Trichosanthis Semen Exerts Neuroprotective Effects in Alzheimer's Disease Models by Inhibiting Amyloid-β Accumulation and Regulating the Akt and ERK Signaling Pathways.

Abstract

Alzheimer's disease (AD), the most common form of dementia, is characterized by memory loss and the abnormal accumulation of senile plaques composed of amyloid-β (Aβ) protein. Trichosanthis Semen (TS) is a traditional herbal medicine used to treat phlegm-related conditions. While TS is recognized for various bioactivities, including anti-neuroinflammatory effects, its ability to attenuate AD remains unknown. To evaluate the effects of TS extract (TSE) on neuronal damage, Aβ accumulation, and neuroinflammation in AD models. Thioflavin T and western blot assays were used to assess effects on Aβ aggregation in vitro. TS was treated to PC12 cells with Aβ to assess the neuroprotective effects.

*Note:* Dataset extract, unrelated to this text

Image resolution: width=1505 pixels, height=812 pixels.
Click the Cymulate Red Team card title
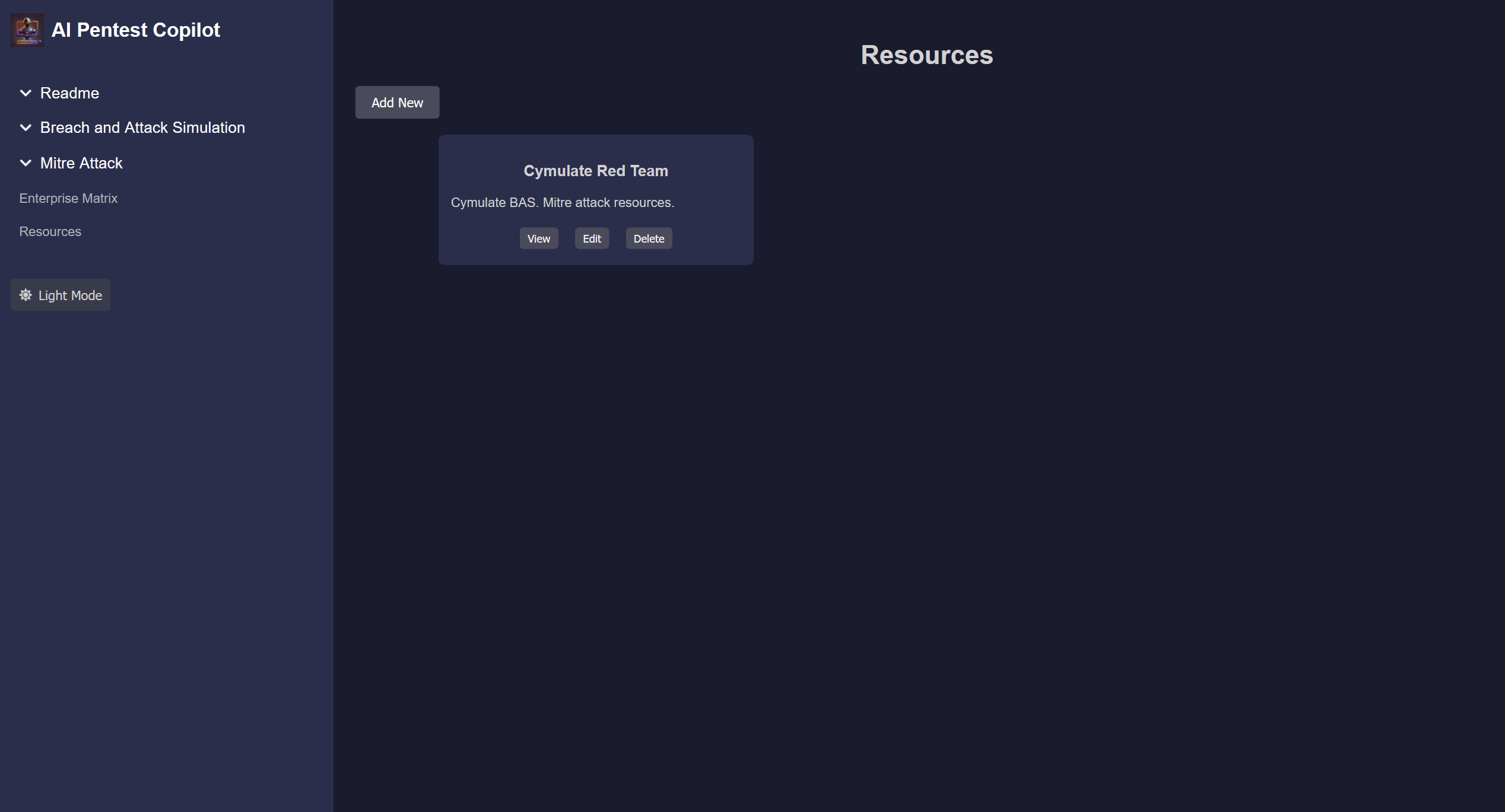pos(595,171)
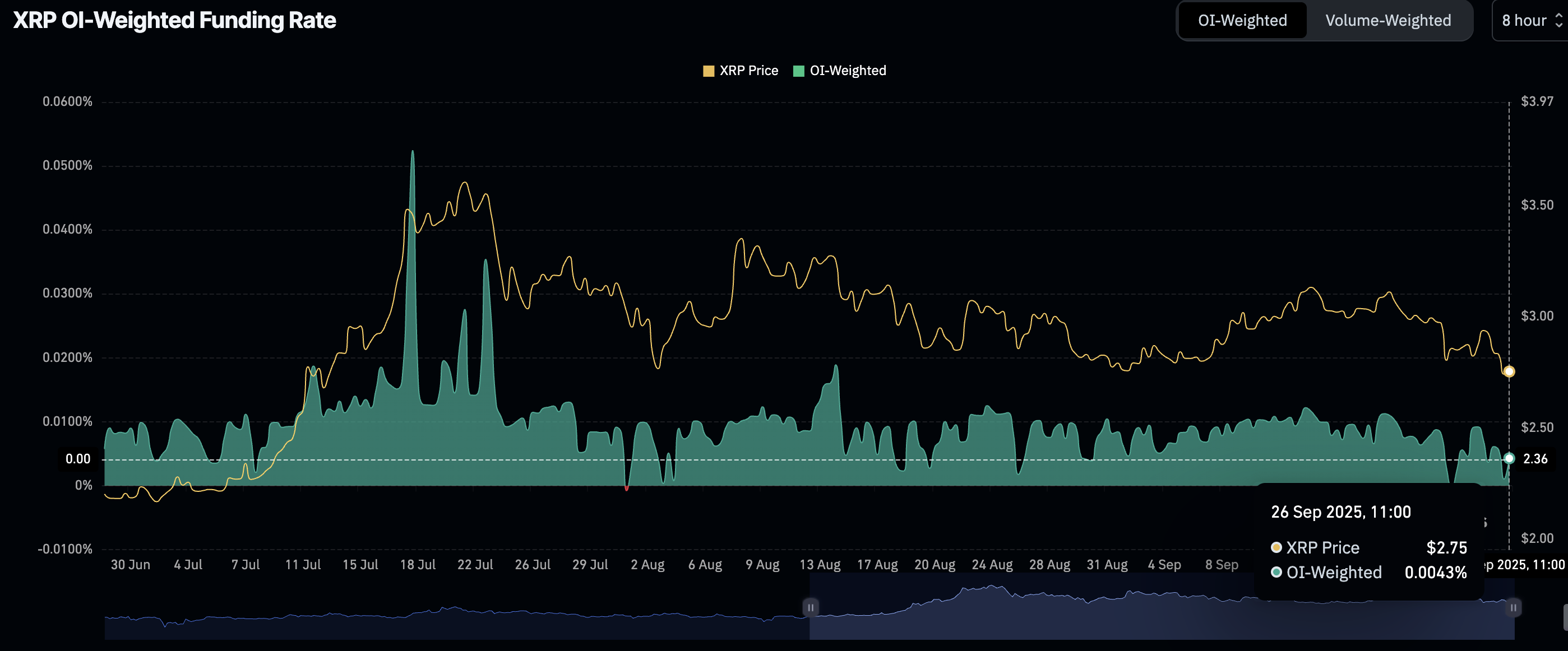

Memory functions and histological brain features were investigated in TSE-treated 5×FAD transgenic mice and mice with intracerebroventricularly injected Aβ. TSE disrupted Aβ aggregation and increased the viability of cells and phosphorylation of both protein kinase B (Akt) and extracellular signal-regulated kinase (ERK) in vitro. TSE treatment also suppressed the accumulation of Aβ plaques in the brain of 5×FAD mice, protected neuronal cells in both the subiculum and medial septum, and upregulated Akt/ERK phosphorylation in the hippocampus. Moreover, TSE ameliorated the memory decline and glial overactivation observed in 5×FAD mice. As assessing whether TS affect Aβ-induced neurotoxicity in the Aβ-injected mice, the effects of TS on memory improvement and neuroinflammatory inhibition were confirmed. TSE disrupted Aβ aggregation, protected neurons against Aβ-induced toxicity, and suppressed neuroinflammation, suggesting that it can suppress the development of AD.